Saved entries
- - - - - - -

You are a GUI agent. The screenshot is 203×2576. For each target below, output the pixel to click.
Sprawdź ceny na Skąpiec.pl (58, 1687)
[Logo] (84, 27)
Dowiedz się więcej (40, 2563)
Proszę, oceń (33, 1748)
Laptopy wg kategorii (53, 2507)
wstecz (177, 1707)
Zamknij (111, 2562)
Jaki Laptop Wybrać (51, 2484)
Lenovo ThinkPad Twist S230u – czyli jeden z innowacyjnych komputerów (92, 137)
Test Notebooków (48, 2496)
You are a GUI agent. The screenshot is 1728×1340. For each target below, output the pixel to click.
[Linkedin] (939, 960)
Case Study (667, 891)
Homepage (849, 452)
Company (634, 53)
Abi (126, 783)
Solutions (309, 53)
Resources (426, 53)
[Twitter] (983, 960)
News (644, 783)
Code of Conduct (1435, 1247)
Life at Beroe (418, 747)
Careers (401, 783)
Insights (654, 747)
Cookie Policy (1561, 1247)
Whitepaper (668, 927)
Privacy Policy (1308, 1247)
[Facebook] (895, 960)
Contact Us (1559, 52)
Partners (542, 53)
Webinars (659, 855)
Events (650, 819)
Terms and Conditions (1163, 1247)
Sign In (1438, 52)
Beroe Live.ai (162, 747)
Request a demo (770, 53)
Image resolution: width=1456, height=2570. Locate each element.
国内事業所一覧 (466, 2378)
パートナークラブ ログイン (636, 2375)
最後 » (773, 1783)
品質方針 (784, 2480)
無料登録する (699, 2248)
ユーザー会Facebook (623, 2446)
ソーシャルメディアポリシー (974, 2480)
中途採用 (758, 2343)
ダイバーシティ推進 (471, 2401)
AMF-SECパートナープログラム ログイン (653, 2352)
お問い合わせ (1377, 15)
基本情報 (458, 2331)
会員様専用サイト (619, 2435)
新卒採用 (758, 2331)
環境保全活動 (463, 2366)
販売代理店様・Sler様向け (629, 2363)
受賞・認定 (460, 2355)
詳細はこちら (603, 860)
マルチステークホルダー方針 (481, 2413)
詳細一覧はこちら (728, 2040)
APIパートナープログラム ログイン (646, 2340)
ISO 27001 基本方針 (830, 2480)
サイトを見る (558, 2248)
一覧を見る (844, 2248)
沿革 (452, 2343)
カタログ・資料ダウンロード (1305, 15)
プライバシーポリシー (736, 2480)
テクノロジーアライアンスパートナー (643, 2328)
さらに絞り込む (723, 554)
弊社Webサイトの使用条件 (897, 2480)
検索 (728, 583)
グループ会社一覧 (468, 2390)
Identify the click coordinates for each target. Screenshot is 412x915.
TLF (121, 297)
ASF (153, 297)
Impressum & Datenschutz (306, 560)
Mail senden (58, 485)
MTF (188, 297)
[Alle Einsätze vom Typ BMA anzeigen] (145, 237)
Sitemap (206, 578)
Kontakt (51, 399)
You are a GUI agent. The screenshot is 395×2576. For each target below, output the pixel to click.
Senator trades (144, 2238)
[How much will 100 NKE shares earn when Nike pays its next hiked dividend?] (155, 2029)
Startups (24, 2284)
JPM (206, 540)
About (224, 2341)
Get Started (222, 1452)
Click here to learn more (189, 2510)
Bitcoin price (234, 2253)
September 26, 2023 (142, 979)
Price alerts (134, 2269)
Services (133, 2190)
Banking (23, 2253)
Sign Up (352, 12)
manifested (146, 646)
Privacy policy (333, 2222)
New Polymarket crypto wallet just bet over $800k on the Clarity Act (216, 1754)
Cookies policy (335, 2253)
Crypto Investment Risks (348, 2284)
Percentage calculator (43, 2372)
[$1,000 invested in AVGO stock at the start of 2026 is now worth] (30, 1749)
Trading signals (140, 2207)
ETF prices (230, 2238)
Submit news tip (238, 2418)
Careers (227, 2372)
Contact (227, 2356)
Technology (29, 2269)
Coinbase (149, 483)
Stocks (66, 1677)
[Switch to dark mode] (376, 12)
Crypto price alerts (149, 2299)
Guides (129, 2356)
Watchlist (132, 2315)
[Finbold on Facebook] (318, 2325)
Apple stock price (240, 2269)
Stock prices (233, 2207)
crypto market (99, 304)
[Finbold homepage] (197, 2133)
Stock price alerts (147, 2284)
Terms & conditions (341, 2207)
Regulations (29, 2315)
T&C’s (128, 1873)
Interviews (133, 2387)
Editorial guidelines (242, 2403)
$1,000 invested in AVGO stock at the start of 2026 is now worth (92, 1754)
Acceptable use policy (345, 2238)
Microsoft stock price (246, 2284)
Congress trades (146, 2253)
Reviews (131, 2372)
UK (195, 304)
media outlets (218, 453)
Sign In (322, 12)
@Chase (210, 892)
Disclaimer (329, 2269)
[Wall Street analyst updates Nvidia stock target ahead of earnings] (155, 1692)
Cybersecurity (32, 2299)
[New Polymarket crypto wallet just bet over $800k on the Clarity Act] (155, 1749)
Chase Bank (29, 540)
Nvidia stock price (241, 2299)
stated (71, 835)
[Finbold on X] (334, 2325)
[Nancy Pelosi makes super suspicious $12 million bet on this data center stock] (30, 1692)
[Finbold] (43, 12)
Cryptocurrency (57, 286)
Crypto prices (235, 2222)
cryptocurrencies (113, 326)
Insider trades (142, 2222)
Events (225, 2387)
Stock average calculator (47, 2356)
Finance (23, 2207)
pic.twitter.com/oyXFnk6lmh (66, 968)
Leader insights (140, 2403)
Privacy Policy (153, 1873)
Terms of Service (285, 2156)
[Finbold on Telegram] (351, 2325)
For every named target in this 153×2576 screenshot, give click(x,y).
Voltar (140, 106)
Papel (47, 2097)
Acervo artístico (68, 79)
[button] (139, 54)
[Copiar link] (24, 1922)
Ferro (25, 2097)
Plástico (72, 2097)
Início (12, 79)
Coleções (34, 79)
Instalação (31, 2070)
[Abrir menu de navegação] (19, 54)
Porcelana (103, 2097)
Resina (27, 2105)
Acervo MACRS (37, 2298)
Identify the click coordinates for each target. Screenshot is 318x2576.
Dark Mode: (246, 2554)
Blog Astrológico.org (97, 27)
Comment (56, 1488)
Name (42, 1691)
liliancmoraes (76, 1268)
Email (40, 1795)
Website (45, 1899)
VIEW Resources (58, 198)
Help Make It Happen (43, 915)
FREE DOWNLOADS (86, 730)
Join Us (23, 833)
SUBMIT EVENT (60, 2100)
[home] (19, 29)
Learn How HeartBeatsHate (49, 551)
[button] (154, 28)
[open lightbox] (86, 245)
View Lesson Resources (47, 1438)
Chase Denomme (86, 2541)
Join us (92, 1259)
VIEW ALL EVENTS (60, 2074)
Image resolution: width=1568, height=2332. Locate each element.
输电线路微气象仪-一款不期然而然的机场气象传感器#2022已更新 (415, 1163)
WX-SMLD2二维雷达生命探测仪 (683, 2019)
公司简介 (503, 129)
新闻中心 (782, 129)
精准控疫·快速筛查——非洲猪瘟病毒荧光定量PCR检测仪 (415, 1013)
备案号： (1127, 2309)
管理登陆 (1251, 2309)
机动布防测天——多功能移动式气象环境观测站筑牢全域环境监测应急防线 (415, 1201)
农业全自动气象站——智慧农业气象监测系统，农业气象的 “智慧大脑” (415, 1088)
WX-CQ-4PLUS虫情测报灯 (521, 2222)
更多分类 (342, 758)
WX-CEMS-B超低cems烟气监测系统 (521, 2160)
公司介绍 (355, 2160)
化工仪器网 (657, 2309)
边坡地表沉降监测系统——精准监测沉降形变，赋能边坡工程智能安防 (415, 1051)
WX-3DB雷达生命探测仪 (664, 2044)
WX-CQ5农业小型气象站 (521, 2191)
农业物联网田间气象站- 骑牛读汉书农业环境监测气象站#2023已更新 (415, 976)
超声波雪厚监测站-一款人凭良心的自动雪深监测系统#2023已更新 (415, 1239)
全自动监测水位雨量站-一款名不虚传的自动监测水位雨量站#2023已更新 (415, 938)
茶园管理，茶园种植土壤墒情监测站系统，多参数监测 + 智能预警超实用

- - - - - - -

Begin with the line that contains "Join Us (23, 833)" and end with the last line of the data. Repeat those two lines and all between them exactly.

Join Us (23, 833)
SUBMIT EVENT (60, 2100)
[home] (19, 29)
Learn How HeartBeatsHate (49, 551)
[button] (154, 28)
[open lightbox] (86, 245)
View Lesson Resources (47, 1438)
Chase Denomme (86, 2541)
Join us (92, 1259)
VIEW ALL EVENTS (60, 2074)
Image resolution: width=1568, height=2332. Locate each element.
输电线路微气象仪-一款不期然而然的机场气象传感器#2022已更新 (415, 1163)
WX-SMLD2二维雷达生命探测仪 (683, 2019)
公司简介 (503, 129)
新闻中心 (782, 129)
精准控疫·快速筛查——非洲猪瘟病毒荧光定量PCR检测仪 (415, 1013)
备案号： (1127, 2309)
管理登陆 (1251, 2309)
机动布防测天——多功能移动式气象环境观测站筑牢全域环境监测应急防线 (415, 1201)
农业全自动气象站——智慧农业气象监测系统，农业气象的 “智慧大脑” (415, 1088)
WX-CQ-4PLUS虫情测报灯 (521, 2222)
更多分类 (342, 758)
WX-CEMS-B超低cems烟气监测系统 (521, 2160)
公司介绍 (355, 2160)
化工仪器网 (657, 2309)
边坡地表沉降监测系统——精准监测沉降形变，赋能边坡工程智能安防 (415, 1051)
WX-3DB雷达生命探测仪 (664, 2044)
WX-CQ5农业小型气象站 (521, 2191)
农业物联网田间气象站- 骑牛读汉书农业环境监测气象站#2023已更新 (415, 976)
超声波雪厚监测站-一款人凭良心的自动雪深监测系统#2023已更新 (415, 1239)
全自动监测水位雨量站-一款名不虚传的自动监测水位雨量站#2023已更新 (415, 938)
茶园管理，茶园种植土壤墒情监测站系统，多参数监测 + 智能预警超实用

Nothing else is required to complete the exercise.